Isabelle Pouchin, L'amour profane de Basilius Besler, extrait, premières pages.
portrait de Basilius Besler, 1612
gravure d'après Basilius Besler, détail
Cet extrait choisi de " l'amour profane de Basilius Besler" reflète bien le style musical de l'auteur!
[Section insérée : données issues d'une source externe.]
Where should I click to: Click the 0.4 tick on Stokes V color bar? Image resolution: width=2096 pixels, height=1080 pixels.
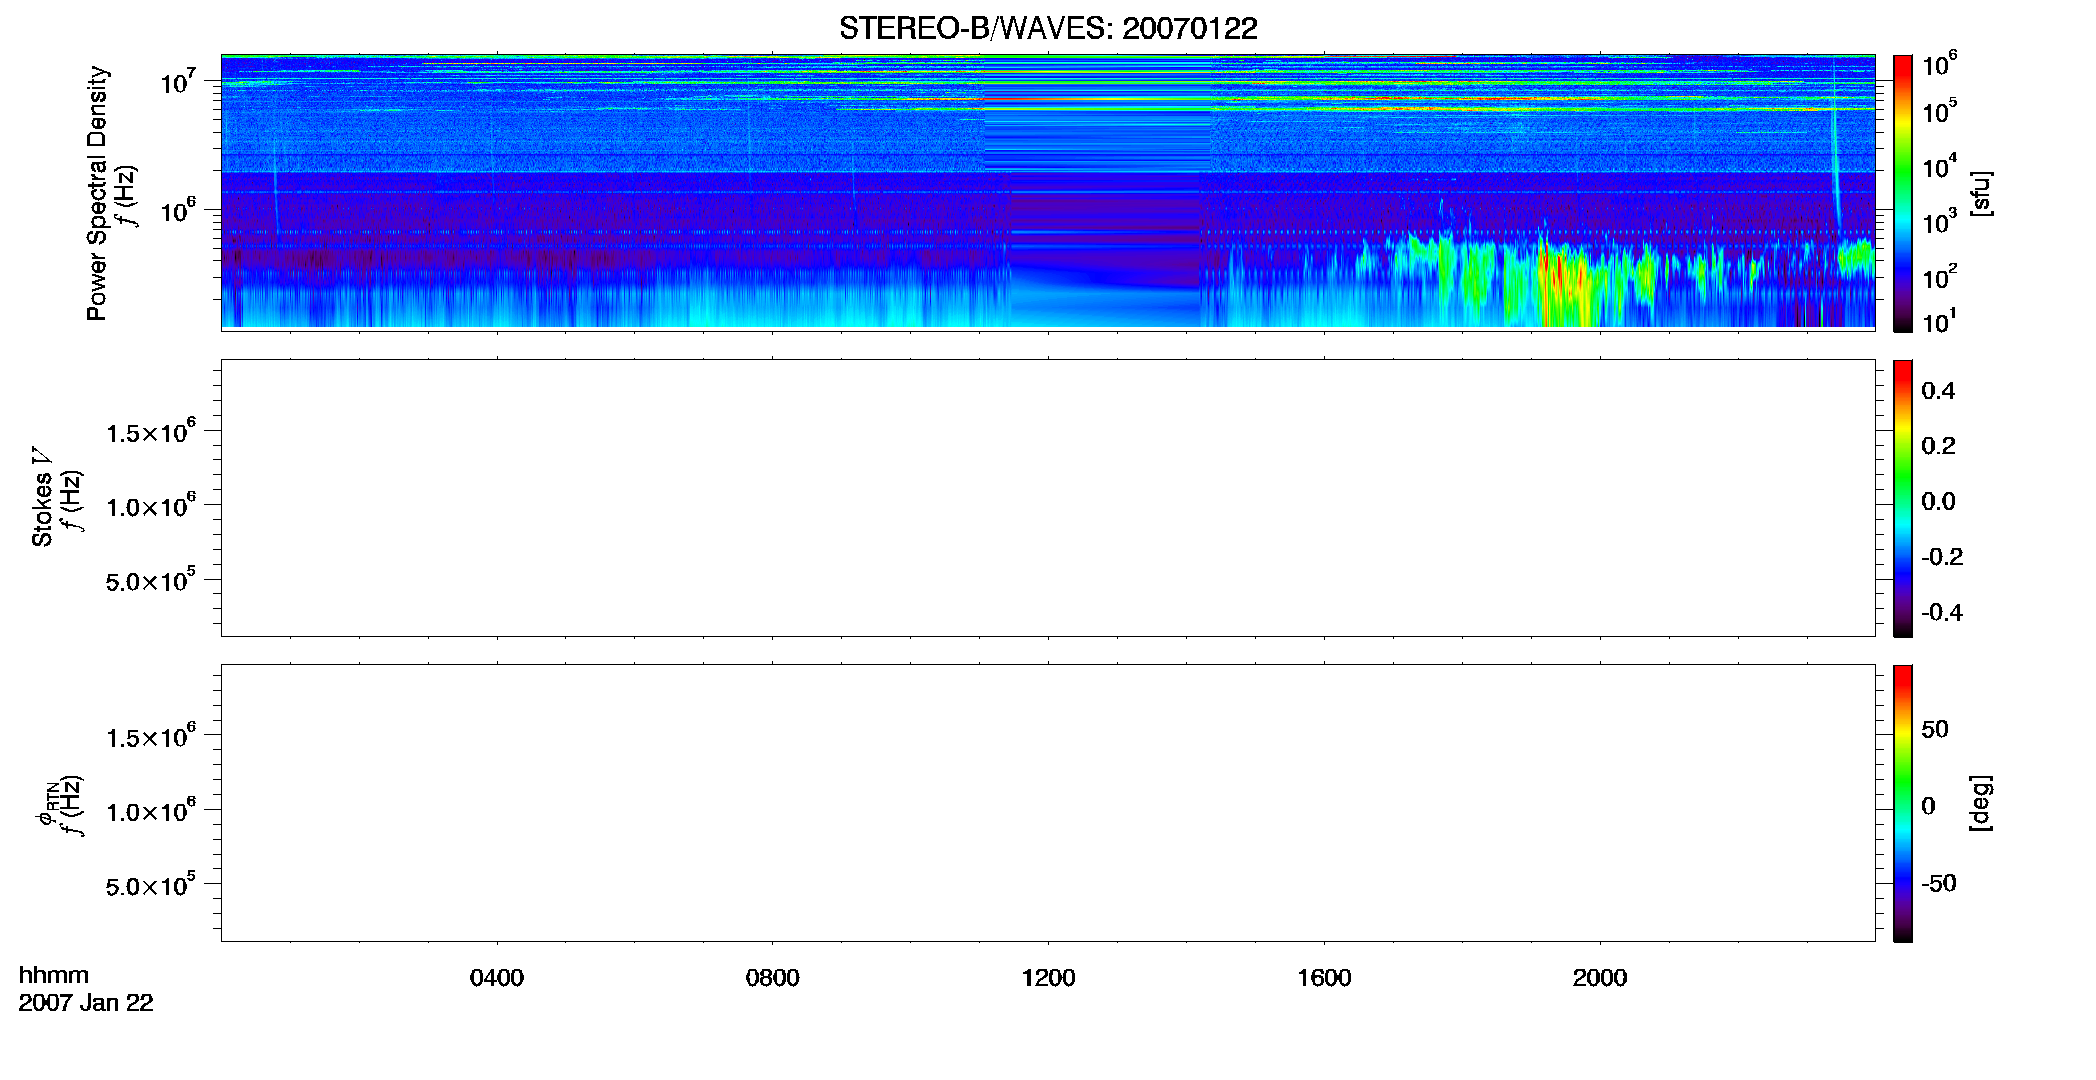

Il est encore plus beau lu à voix haute, mieux encore, dit et dansé...Beaux souvenirs et très beau livre découvert, lu et relu.
RépondreSupprimerIsabelle Pouchin a raison, la "beauté ça se paie " ... oui, toujours vrai, souvent!
et "la sanglade " encore d'actualité aussi dans le vaste monde...peu de progrès (aucun?) depuis des siècles...
Elle pose un beau regard sur cet homme, cet humaniste et botaniste unique, amoureux du vivant,des fleurs, de la nature, de l'humain entre ombres et lumières, qui aime, qui souffre, qui vit encore à travers ce livre cadeau de vie...
"Vous ne pouvez être amer ni tourmenté" écrit l'auteur, pas comme une injonction mais véritable hymne à la beauté...qui apaise tourments,tremblements.
La gravure illustre merveilleusement bien l'ouvrage ainsi mis en valeur.